## TASK DESCRIPTION:
The full text of the records below, minus any pictures, should be given back word for word.
====== DATA EXCERPTS ======
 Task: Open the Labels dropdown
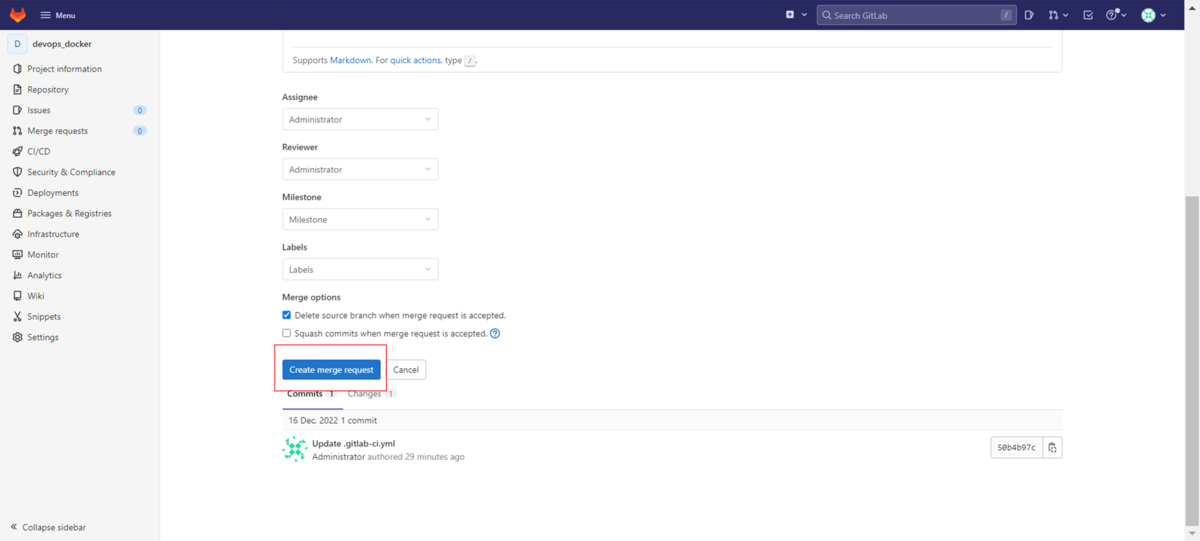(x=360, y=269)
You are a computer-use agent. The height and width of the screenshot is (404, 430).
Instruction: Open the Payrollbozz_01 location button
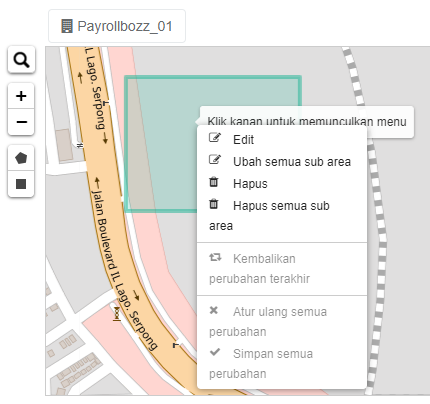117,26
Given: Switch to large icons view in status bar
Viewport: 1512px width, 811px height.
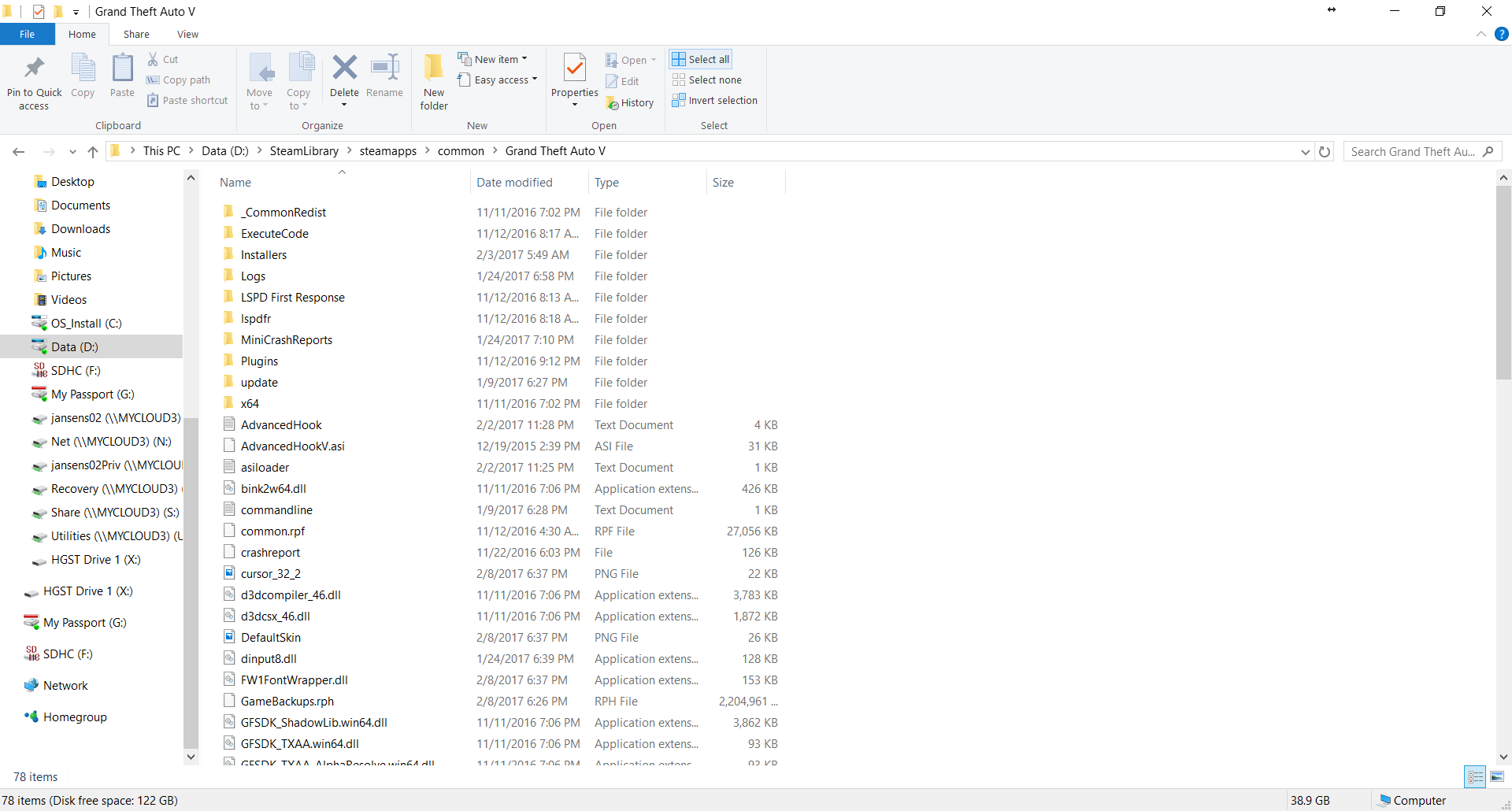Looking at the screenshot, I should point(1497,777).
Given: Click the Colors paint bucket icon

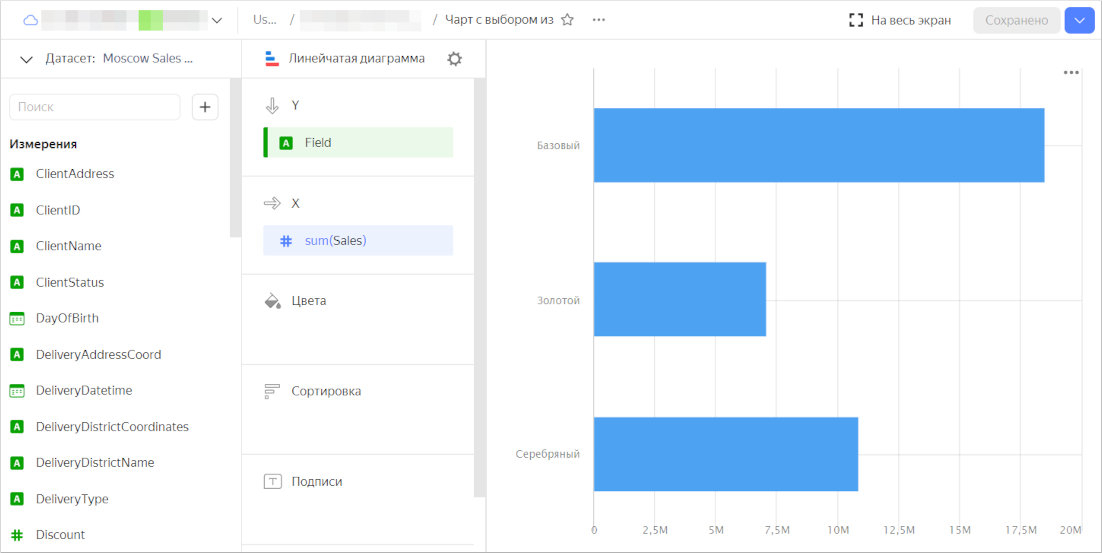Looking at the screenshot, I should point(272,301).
======
## REPLY TO THE EXERCISE:
 Task: Open the Labels dropdown
(x=360, y=269)
You are a computer-use agent. The height and width of the screenshot is (404, 430).
Instruction: Open the Payrollbozz_01 location button
117,26
Given: Switch to large icons view in status bar
Viewport: 1512px width, 811px height.
Looking at the screenshot, I should point(1497,777).
Given: Click the Colors paint bucket icon

Looking at the screenshot, I should point(272,301).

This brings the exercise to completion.